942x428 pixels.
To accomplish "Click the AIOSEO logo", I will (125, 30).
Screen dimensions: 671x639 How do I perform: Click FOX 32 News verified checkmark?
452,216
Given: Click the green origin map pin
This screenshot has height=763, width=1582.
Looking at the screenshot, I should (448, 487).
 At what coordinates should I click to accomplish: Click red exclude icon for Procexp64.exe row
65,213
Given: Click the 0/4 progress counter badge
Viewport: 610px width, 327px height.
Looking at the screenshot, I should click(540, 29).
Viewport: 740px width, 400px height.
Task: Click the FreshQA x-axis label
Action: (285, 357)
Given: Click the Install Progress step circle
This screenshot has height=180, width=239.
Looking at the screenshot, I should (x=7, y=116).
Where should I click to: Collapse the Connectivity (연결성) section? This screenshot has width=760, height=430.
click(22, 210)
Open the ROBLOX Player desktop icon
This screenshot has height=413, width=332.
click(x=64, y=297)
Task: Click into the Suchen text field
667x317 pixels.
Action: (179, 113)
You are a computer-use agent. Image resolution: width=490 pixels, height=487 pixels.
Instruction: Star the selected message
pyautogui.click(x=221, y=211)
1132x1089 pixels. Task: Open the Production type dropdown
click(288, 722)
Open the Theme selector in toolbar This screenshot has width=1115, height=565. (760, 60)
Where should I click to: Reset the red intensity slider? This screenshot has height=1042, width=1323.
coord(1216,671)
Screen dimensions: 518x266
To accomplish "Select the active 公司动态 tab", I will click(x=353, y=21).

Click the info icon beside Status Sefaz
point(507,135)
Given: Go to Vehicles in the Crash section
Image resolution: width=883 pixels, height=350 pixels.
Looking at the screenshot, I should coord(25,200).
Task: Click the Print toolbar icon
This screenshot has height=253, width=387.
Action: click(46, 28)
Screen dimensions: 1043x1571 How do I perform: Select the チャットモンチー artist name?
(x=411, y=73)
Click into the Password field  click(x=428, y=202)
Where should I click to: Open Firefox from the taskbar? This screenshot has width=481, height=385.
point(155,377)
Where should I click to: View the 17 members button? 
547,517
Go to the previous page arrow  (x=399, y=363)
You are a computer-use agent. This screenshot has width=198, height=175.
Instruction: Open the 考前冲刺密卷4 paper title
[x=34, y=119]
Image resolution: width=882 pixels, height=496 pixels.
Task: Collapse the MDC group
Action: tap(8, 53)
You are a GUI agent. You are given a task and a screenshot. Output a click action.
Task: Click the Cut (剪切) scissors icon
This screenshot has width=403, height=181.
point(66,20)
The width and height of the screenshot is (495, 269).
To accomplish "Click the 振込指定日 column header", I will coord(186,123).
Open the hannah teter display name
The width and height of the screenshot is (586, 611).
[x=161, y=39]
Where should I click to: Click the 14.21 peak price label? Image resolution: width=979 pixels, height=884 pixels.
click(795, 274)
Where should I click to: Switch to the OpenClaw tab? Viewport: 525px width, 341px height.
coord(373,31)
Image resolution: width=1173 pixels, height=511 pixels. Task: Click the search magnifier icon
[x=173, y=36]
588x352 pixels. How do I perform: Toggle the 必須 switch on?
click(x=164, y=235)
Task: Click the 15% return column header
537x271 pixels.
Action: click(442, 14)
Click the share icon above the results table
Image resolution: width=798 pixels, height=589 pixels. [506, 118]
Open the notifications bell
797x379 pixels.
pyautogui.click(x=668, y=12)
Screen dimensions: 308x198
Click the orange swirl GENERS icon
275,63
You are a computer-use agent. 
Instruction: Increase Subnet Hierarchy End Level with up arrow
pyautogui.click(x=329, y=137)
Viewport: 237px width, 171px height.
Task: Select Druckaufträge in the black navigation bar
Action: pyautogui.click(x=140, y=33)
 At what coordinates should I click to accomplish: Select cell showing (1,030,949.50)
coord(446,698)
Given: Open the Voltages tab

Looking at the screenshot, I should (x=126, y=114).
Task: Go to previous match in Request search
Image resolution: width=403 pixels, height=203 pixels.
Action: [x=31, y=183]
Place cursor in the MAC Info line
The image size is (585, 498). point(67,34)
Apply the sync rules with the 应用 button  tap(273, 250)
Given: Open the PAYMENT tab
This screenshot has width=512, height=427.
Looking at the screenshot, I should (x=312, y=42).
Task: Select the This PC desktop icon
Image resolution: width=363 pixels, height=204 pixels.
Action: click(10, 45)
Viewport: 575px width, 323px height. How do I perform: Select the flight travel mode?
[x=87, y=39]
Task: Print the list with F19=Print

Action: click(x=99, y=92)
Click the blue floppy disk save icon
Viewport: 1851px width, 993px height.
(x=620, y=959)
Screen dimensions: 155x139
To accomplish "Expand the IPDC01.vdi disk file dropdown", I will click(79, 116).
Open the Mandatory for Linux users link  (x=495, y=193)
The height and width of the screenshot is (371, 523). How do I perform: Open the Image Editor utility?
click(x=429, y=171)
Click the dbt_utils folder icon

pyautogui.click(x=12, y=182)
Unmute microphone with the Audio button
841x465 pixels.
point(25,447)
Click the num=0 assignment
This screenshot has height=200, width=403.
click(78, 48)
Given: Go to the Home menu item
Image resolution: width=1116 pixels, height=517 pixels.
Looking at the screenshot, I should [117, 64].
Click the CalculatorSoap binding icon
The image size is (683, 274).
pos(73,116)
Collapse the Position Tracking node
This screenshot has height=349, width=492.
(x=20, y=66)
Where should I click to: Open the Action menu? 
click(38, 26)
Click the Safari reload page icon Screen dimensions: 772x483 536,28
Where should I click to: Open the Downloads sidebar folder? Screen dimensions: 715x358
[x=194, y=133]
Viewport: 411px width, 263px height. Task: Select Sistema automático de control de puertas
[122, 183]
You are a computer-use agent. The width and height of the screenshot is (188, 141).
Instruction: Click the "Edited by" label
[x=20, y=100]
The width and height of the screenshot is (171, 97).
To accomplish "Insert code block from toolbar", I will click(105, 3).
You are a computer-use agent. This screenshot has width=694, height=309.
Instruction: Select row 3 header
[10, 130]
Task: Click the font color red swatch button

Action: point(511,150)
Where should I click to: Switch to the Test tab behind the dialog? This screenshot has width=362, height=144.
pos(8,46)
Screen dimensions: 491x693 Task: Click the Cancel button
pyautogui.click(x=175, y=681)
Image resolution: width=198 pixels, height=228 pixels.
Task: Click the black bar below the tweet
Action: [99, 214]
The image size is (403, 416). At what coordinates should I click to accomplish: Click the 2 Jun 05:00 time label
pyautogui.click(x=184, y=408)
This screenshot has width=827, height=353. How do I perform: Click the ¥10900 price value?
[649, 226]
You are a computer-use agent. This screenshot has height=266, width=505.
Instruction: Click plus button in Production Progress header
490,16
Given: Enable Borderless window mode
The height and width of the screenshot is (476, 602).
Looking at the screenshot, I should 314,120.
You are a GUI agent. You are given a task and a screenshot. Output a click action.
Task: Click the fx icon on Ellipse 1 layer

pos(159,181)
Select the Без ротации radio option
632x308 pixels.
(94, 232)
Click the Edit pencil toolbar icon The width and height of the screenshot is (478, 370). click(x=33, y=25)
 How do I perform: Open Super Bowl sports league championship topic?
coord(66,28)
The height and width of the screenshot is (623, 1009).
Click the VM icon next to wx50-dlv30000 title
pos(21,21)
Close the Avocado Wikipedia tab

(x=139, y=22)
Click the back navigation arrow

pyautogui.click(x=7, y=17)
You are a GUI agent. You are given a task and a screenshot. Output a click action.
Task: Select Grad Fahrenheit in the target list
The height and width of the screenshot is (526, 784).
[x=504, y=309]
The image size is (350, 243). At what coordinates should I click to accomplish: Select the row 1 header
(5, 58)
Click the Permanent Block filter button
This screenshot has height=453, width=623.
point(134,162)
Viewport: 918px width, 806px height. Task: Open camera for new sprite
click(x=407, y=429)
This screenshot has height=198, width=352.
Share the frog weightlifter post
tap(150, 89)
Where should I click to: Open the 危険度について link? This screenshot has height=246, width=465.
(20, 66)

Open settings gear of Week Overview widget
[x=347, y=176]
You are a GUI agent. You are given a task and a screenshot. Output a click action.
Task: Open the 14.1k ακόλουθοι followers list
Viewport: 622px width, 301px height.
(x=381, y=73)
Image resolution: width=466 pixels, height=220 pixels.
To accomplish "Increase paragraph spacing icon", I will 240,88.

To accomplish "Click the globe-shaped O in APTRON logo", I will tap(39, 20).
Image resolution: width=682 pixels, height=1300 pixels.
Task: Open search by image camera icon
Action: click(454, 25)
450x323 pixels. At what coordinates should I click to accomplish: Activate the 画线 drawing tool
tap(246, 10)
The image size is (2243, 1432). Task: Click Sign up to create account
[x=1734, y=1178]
*****
Aim of the exercise =>
Only the lines from the one holding "Task: Open the 14.1k ακόλουθοι followers list" through the final line of the entries, both included, should be given again, word for word.

Answer to this exercise =>
Task: Open the 14.1k ακόλουθοι followers list
Viewport: 622px width, 301px height.
(x=381, y=73)
Image resolution: width=466 pixels, height=220 pixels.
To accomplish "Increase paragraph spacing icon", I will 240,88.

To accomplish "Click the globe-shaped O in APTRON logo", I will tap(39, 20).
Image resolution: width=682 pixels, height=1300 pixels.
Task: Open search by image camera icon
Action: click(454, 25)
450x323 pixels. At what coordinates should I click to accomplish: Activate the 画线 drawing tool
tap(246, 10)
The image size is (2243, 1432). Task: Click Sign up to create account
[x=1734, y=1178]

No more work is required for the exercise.